Top of Exercise materials

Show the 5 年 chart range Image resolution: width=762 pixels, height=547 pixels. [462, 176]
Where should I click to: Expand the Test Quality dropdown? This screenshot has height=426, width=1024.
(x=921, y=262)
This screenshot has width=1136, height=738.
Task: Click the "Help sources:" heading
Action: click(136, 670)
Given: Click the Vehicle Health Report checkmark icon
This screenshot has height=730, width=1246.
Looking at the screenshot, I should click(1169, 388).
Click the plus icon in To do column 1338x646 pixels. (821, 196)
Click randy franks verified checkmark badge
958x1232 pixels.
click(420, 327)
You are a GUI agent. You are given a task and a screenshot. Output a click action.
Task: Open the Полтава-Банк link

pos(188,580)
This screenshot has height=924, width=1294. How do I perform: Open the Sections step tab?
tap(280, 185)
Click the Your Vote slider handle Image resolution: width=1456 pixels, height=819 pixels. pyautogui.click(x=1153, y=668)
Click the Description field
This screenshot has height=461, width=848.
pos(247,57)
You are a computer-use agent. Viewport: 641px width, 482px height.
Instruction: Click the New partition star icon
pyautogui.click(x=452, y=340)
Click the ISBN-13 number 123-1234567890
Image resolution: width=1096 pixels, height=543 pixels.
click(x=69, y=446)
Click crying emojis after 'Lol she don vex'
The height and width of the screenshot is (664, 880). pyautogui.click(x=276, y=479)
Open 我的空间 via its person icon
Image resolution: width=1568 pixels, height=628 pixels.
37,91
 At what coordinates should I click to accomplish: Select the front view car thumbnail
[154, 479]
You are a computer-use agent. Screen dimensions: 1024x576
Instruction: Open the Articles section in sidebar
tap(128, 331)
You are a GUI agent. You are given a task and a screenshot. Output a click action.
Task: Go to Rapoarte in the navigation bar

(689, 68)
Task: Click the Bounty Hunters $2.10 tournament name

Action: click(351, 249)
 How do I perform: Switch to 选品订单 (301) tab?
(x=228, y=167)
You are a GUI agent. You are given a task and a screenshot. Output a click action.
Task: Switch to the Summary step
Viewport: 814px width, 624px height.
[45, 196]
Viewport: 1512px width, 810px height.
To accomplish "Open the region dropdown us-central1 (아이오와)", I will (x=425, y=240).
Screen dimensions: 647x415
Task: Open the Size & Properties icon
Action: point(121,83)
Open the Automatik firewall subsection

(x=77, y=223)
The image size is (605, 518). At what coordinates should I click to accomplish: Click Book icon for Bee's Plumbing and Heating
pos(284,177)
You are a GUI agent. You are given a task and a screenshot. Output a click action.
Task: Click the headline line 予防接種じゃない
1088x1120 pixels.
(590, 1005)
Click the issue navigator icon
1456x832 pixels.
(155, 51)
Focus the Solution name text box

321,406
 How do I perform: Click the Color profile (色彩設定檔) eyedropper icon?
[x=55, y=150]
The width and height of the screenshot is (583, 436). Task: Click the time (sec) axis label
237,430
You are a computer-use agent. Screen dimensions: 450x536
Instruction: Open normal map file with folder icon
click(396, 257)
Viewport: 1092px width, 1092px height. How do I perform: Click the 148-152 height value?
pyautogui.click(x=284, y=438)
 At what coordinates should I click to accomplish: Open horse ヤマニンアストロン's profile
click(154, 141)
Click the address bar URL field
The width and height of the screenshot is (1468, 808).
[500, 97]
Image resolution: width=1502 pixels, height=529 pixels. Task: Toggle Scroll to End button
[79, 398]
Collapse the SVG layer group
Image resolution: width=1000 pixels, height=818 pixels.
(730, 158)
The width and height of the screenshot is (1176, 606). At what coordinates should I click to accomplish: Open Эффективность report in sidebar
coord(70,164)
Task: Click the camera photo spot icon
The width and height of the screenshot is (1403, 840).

Bottom of Exercise materials

▸ **Your task**
Please find all lines of the entries that hold the string "field" and copy them.

▸ **Output of the task**
Click the Description field
Click the address bar URL field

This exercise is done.